3.4. Response Surface Methodology Based Optimization
The general intention in an experimental study is to find out the optimal conditions for obtaining the desired results in terms of the quality criteria [35]. RSM was utilized for the investigation of the relationship between inputs and outputs to achieve the optimum results [12]. In this paper, the attempt was to determine the optimum cutting speed, feed rate and cutting edge angle for minimum surface roughness and vibration components. To achieve this, RSM was used since it is commonly employed in machining studies and can give accurate results for single or multiple analyses [14]. Table 7 indicates the RSM parameter design and related predicted responses along with their desirability.
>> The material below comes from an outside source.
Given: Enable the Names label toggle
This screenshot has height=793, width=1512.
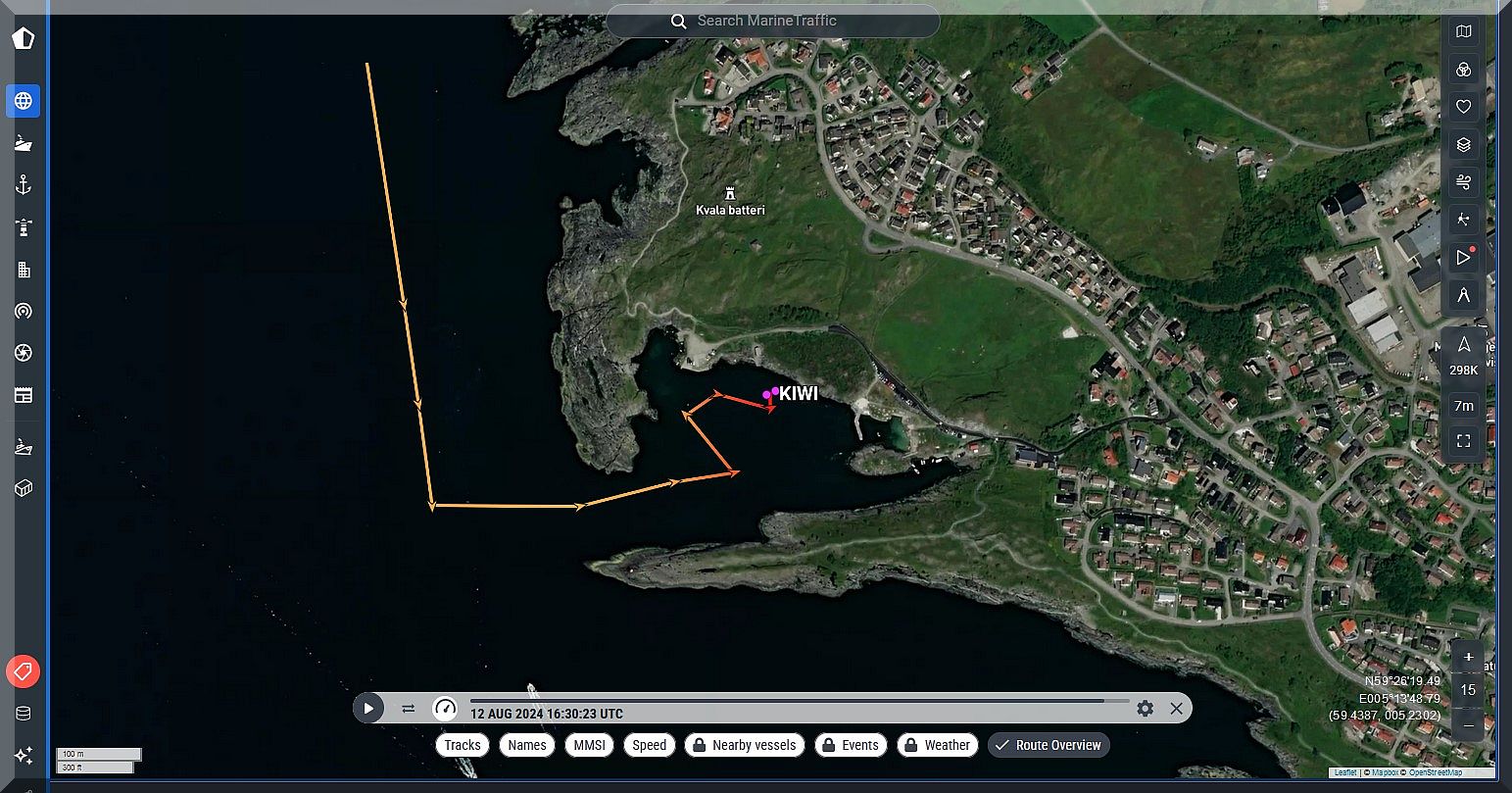Looking at the screenshot, I should [x=527, y=745].
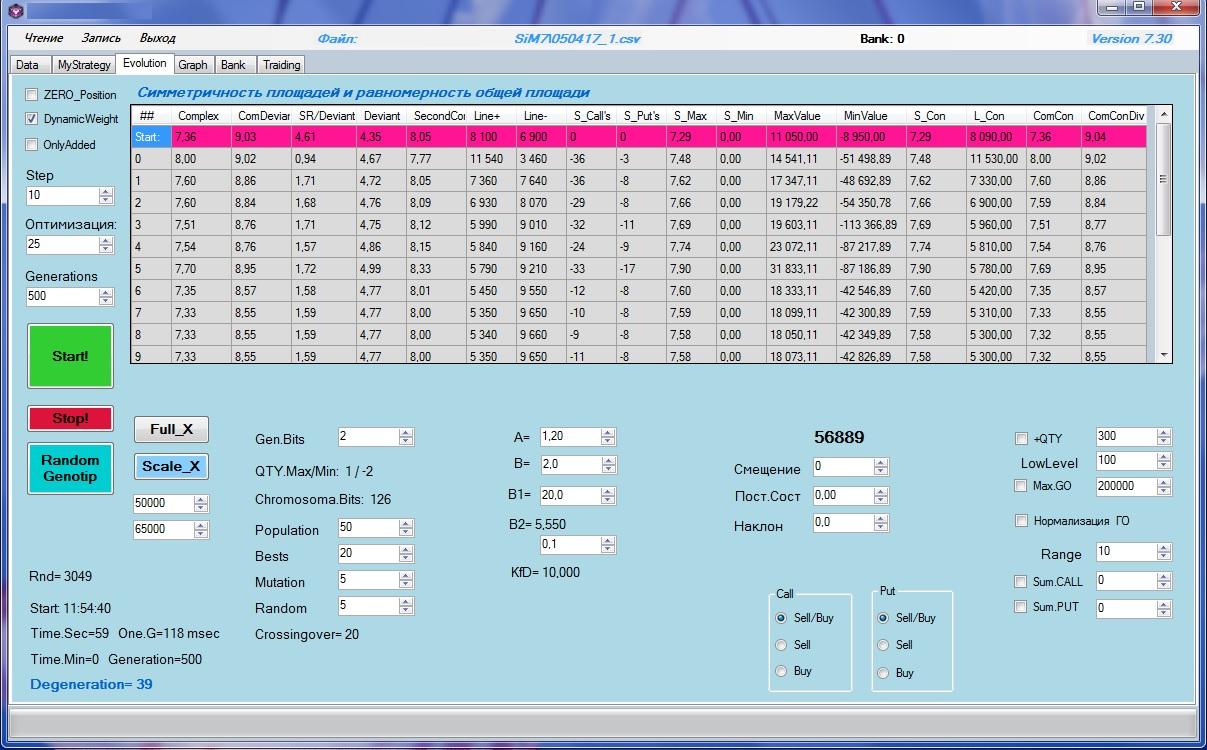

To achieve minimum surface roughness and vibration, targets are selected as lower values from the experimental design table. As a result, a multi-criteria optimization approach was selected to obtain the optimum parameters. The obtained desirability concerning surface roughness (0.99), tangential vibration (0.77), radial vibration (0.91), axial vibration (0.95) and composite (0.9) show the accuracy of the model, however, needs to be verified.
Table 7
Parameter | Goal | Lower | Target | Upper | Weight | Import | Predicted Value | Desirability |
---|---|---|---|---|---|---|---|---|
Surface Roughness | Min. | 0.53 | 0.53 | 2.78 | 1 | 1 | 0.5415 | 0.99 |
Tangential Vibration | Min. | 53.12 | 53.12 | 71.5 | 1 | 1 | 57.25 | 0.77 |
Radial Vibration | Min. | 50.3 | 50.3 | 69.11 | 1 | 1 | 51.89 | 0.91 |
Axial Vibration | Min. | 50.06 | 50.06 | 56.80 | 1 | 1 | 50.38 | 0.95 |
Desirability | - | - | - | - | - | - | - | 0.90 |
Figure 7 indicates the optimum cutting conditions and related optimized response parameters. High and low show the boundary conditions for cutting conditions and the optimum values are marked in red. y indicates achieved optimum value while d implies the desirability for each parameter. According to results, V = 190 m/min, f = 0.06 mm/rev and κ = 60° should be selected for optimization. As it was stated before, a multi-criteria optimization approach was chosen to obtain minimum surface roughness and vibration components. It was reported that low feed rate and high cutting speed should be selected for minimum surface roughness [35]. Despite there being various studies regarding finding desirable surface roughness based on optimum cutting parameters, it should be investigated further by introducing additional input parameters into the model. For example, cutting edge angle has been researched by very few studies in the past. Moreover, three components of vibration have not been simultaneously optimized before. In this study, RSM based optimization was implemented for multi-criteria optimization of surface roughness and vibration based on three input parameters (cutting speed, feed and cutting edge angle).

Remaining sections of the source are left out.